**What to do**: Rewrite everything from the line containing "Given: Open the" down to the line containing "click(x=97, y=678)", with "thumbnail" replaced by "preview" and nothing else changed. Omit the pictures from your version.

Rows from a screen grounding dataset

[start]

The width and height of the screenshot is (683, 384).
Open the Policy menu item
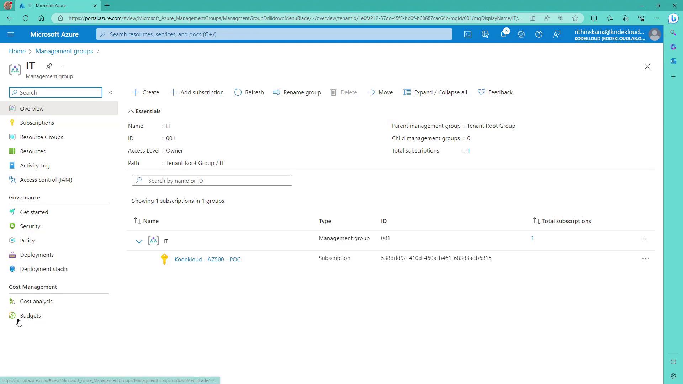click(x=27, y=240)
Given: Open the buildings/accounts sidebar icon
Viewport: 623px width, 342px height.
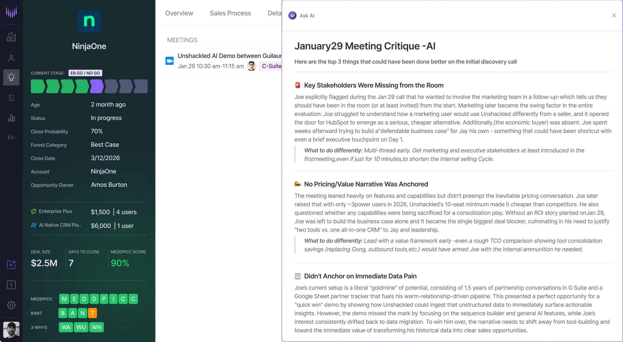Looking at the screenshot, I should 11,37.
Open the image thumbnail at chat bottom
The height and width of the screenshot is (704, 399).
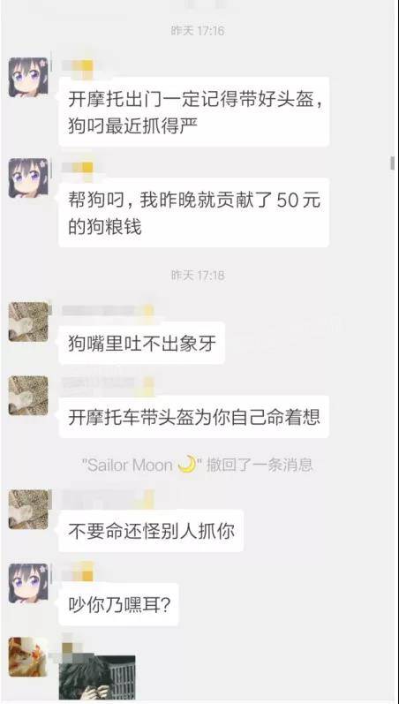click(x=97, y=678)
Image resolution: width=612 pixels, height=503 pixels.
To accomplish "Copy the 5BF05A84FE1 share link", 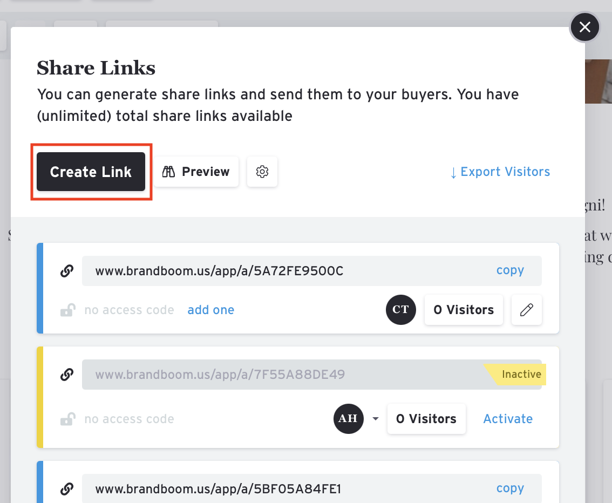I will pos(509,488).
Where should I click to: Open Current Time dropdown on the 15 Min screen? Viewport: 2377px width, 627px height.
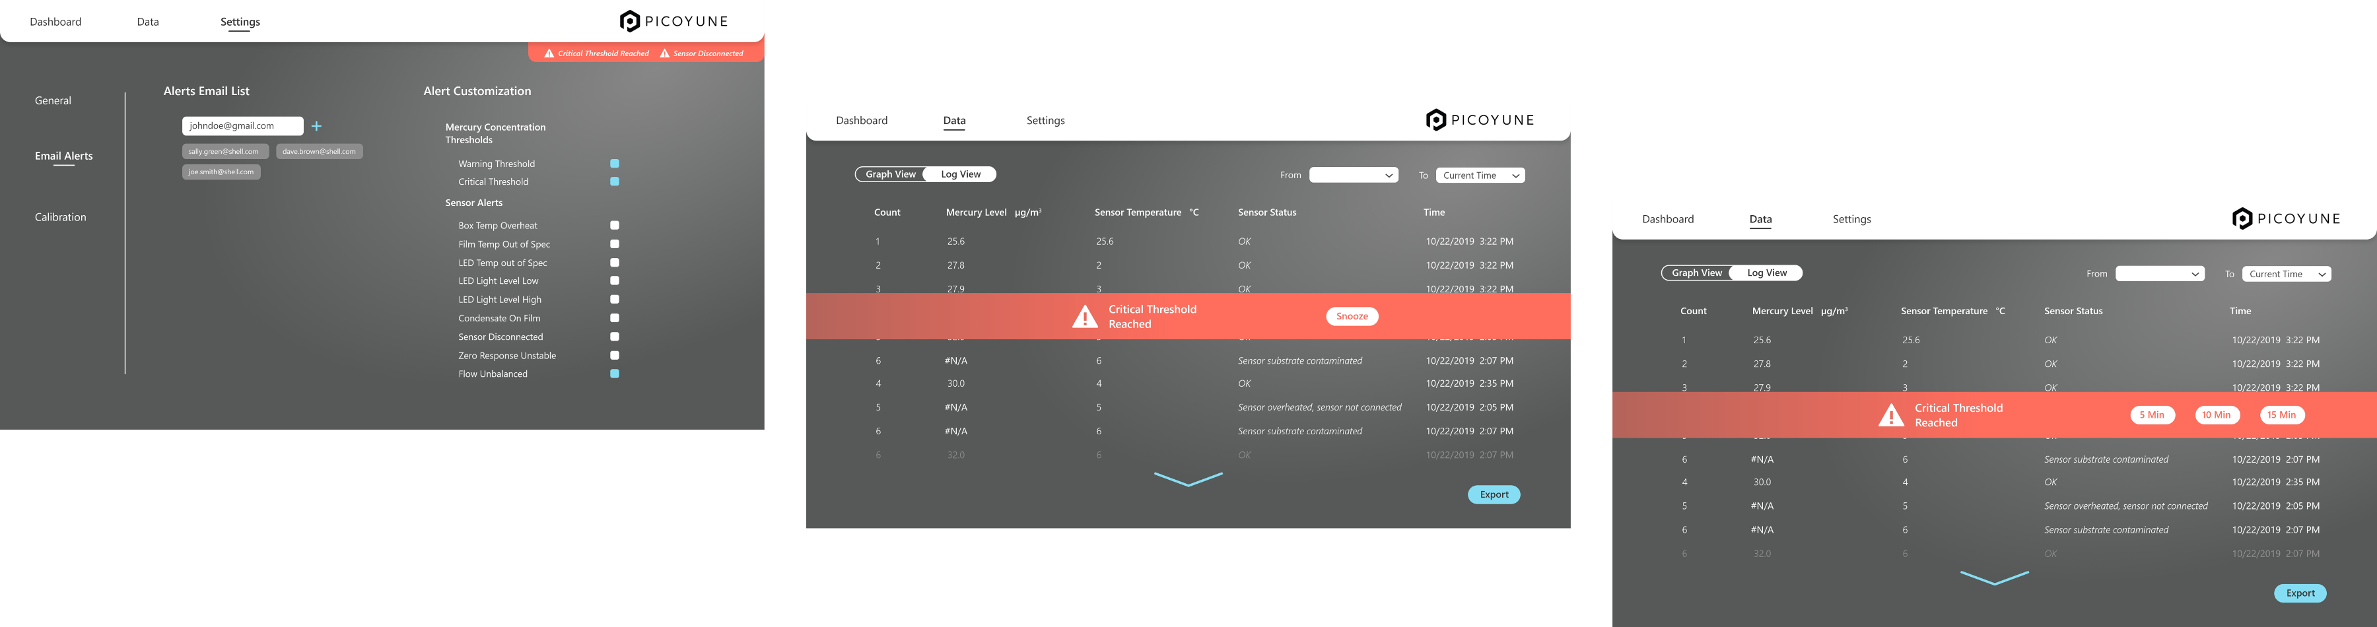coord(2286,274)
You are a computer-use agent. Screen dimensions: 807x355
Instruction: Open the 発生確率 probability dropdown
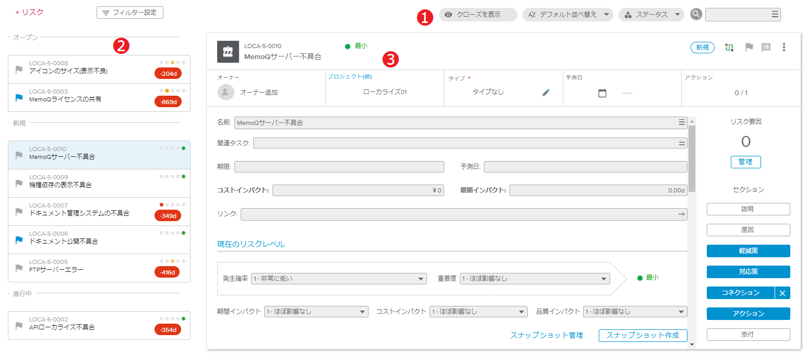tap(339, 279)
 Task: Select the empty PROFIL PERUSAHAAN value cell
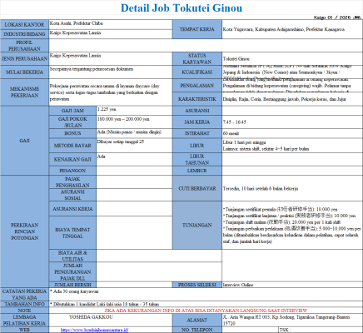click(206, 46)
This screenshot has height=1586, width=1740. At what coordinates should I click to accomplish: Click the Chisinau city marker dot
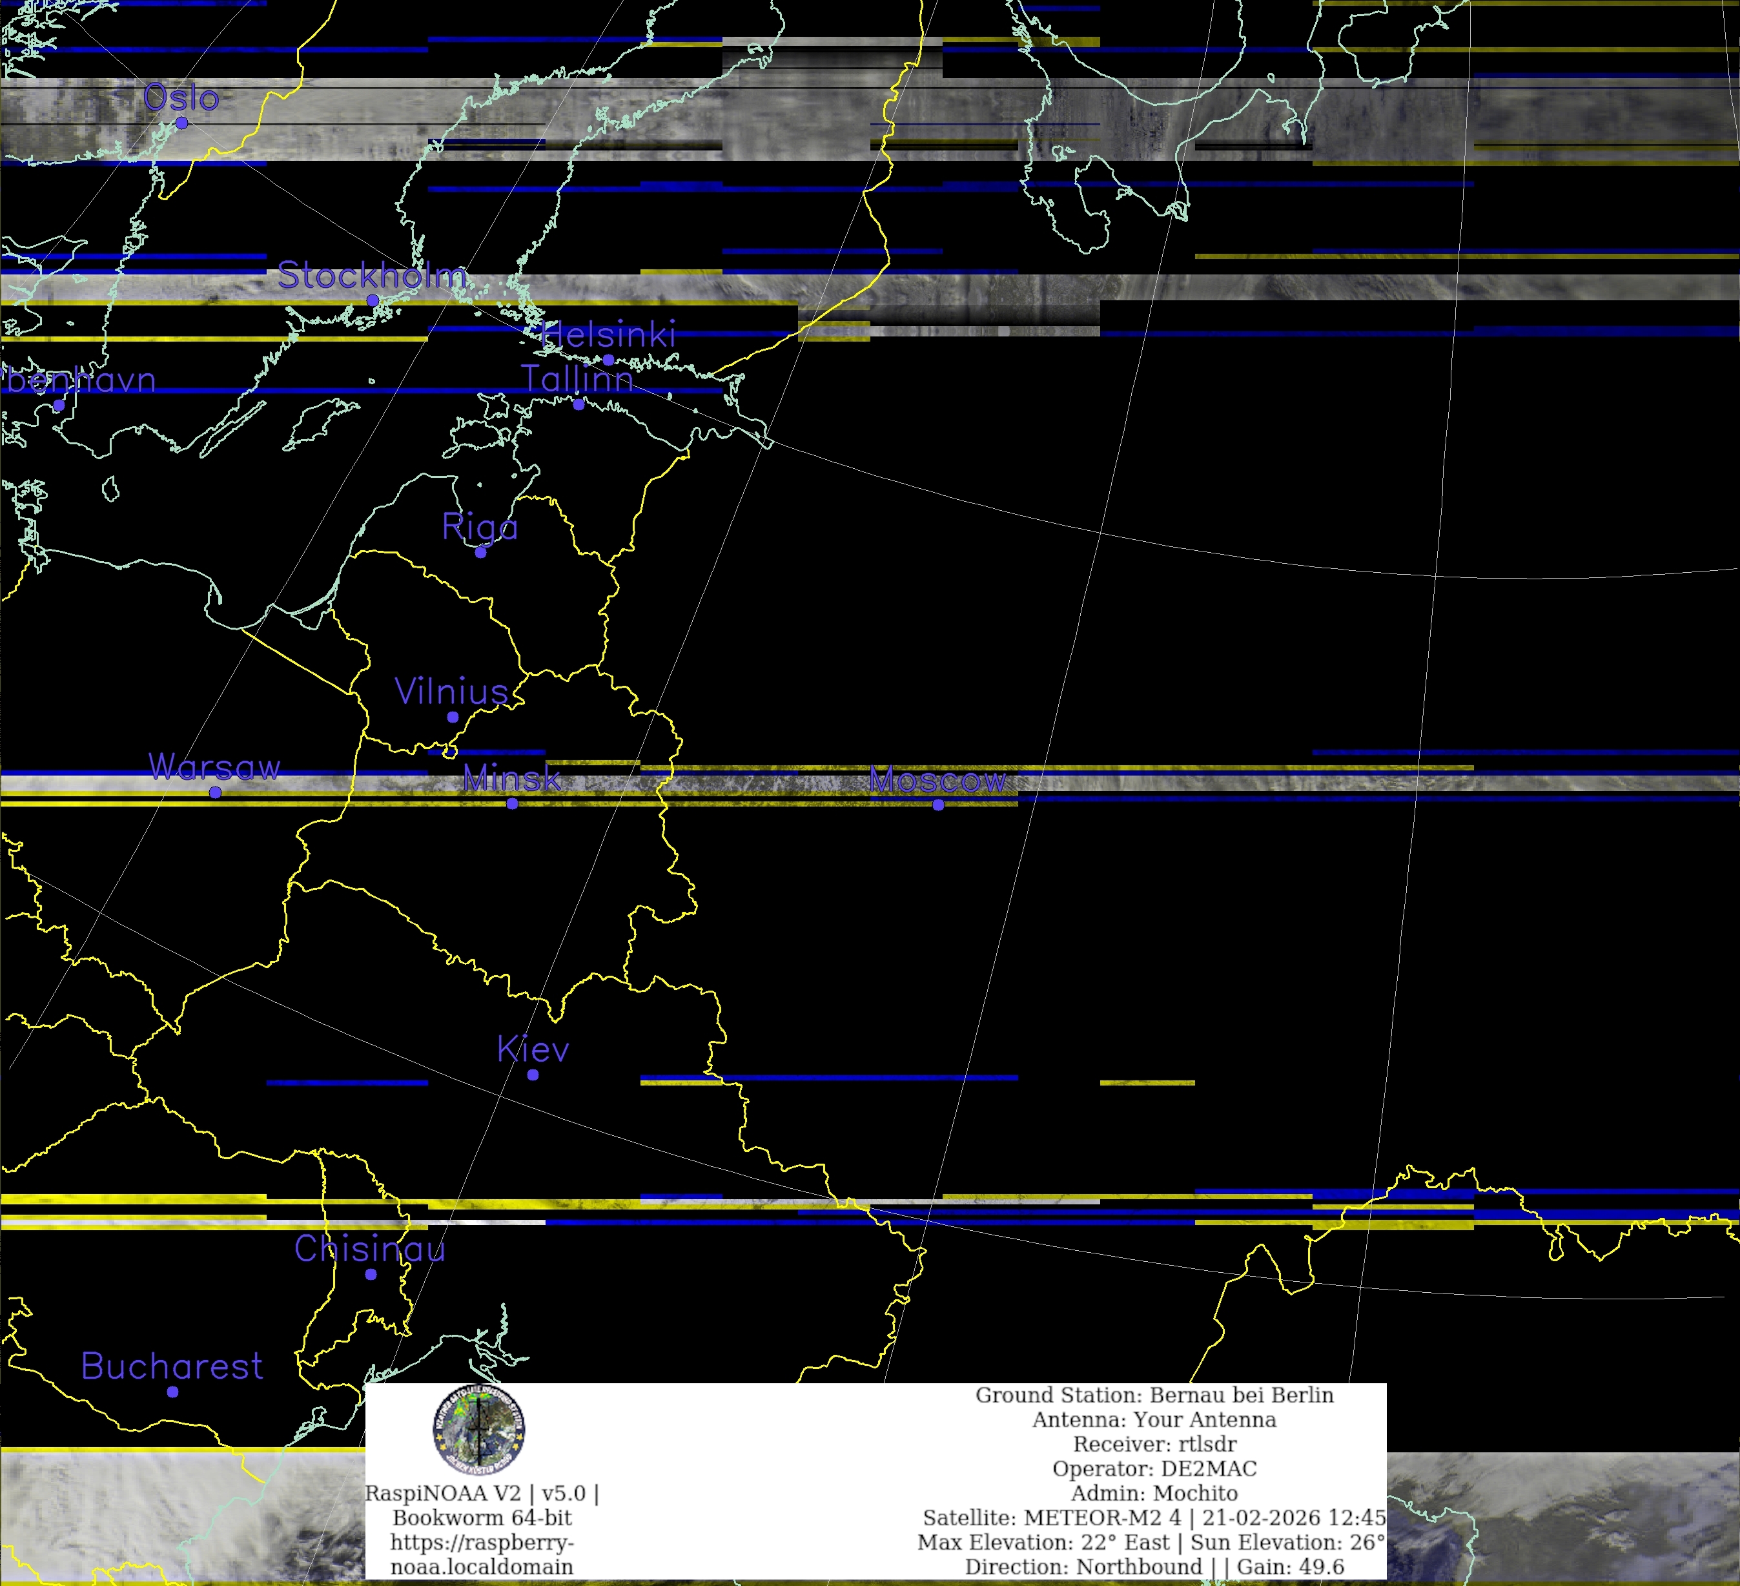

[end]

**Completed exercise**:
Given: Open the buildings/accounts sidebar icon
Viewport: 623px width, 342px height.
Looking at the screenshot, I should 11,37.
Open the image preview at chat bottom
The height and width of the screenshot is (704, 399).
click(x=97, y=678)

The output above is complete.